What to do: Among these entries, how many lines have the string "computer" in them? Only the number is needed.

(Stored entries)
****************************************
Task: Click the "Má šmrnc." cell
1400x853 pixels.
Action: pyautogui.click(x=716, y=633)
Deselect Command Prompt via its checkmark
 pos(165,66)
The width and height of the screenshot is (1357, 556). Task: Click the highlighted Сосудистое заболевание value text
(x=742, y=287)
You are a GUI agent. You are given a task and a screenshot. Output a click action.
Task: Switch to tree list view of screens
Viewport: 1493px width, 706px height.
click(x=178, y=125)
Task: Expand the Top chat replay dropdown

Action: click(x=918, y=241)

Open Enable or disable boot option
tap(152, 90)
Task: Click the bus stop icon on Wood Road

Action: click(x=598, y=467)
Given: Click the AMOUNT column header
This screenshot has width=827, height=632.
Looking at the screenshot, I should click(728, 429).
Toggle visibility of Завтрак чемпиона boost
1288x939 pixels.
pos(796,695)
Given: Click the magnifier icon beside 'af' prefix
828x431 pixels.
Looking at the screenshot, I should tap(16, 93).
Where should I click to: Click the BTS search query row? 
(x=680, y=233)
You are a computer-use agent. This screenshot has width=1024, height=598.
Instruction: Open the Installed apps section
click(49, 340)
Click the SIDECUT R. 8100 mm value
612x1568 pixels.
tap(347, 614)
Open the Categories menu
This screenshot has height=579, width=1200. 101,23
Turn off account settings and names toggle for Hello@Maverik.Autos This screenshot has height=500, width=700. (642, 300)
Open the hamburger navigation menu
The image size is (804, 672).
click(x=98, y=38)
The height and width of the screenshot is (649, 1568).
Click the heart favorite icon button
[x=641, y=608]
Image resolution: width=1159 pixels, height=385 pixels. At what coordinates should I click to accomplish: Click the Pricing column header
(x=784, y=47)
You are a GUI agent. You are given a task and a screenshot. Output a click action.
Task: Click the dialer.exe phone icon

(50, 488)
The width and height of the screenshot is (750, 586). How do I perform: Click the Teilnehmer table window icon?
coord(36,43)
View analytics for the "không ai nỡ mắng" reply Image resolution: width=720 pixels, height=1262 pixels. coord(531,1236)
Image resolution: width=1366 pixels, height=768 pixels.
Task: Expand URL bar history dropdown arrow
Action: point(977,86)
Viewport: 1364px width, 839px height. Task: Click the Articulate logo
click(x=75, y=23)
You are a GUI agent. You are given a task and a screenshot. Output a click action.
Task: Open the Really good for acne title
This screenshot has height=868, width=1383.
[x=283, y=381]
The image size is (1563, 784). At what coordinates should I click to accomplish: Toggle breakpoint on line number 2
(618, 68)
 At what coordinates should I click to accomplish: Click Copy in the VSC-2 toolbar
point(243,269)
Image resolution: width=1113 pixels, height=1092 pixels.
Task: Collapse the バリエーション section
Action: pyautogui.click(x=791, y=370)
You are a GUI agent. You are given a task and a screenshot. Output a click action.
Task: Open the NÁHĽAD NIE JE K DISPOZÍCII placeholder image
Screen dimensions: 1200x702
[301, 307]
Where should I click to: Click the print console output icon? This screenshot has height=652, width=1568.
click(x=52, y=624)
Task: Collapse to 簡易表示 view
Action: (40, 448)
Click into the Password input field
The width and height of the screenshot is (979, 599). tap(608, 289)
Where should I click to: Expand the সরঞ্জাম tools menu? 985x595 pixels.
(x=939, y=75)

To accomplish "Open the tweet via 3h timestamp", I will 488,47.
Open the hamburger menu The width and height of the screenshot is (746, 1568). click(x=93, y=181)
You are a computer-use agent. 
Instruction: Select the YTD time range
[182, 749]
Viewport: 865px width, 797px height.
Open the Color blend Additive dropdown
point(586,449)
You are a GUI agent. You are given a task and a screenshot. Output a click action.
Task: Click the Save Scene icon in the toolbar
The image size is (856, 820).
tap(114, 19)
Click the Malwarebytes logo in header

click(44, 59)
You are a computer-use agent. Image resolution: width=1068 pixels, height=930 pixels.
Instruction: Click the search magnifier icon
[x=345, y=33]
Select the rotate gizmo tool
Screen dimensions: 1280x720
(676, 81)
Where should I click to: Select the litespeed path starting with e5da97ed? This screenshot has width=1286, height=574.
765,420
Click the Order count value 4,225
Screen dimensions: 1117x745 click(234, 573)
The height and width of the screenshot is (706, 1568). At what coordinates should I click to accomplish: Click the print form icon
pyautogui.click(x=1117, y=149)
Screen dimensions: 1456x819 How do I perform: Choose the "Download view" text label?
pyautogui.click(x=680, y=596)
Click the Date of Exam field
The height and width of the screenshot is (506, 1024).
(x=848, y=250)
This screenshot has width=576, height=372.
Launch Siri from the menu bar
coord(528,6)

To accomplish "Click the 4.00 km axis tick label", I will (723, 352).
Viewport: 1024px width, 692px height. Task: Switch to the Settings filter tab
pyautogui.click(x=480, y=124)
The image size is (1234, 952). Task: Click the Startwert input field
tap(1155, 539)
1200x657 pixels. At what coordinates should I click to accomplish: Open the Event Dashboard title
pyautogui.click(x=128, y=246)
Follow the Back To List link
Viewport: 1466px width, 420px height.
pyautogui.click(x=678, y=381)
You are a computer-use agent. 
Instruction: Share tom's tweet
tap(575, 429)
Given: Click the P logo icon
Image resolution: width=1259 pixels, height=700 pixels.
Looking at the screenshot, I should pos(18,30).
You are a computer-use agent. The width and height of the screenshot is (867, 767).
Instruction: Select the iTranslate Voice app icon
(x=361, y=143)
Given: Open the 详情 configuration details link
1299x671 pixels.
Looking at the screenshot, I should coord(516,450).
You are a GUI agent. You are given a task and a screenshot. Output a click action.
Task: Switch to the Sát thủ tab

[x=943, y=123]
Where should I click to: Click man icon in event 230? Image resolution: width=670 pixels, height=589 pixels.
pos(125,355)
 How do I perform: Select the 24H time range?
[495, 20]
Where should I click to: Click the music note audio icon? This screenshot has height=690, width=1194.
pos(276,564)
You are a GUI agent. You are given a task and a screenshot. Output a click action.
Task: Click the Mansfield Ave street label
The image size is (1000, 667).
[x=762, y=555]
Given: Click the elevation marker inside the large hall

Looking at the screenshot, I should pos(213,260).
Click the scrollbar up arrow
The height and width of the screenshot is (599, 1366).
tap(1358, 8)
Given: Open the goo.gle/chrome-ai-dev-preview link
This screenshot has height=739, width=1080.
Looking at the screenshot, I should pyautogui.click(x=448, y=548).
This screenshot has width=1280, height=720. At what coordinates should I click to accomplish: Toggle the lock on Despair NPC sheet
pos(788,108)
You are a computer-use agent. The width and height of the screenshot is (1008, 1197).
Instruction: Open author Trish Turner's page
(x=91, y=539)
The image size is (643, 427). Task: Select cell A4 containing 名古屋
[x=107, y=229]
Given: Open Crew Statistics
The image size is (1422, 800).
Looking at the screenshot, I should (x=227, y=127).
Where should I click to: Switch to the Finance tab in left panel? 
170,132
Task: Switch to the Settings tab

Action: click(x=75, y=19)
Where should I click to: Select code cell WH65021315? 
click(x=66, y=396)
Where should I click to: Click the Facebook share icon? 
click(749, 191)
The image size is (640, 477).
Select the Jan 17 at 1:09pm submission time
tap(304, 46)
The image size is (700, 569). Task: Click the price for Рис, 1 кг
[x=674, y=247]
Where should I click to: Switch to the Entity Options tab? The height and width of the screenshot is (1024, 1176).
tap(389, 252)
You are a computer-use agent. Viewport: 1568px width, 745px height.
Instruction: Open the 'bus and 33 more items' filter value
****************************************
Answer to the exercise: 7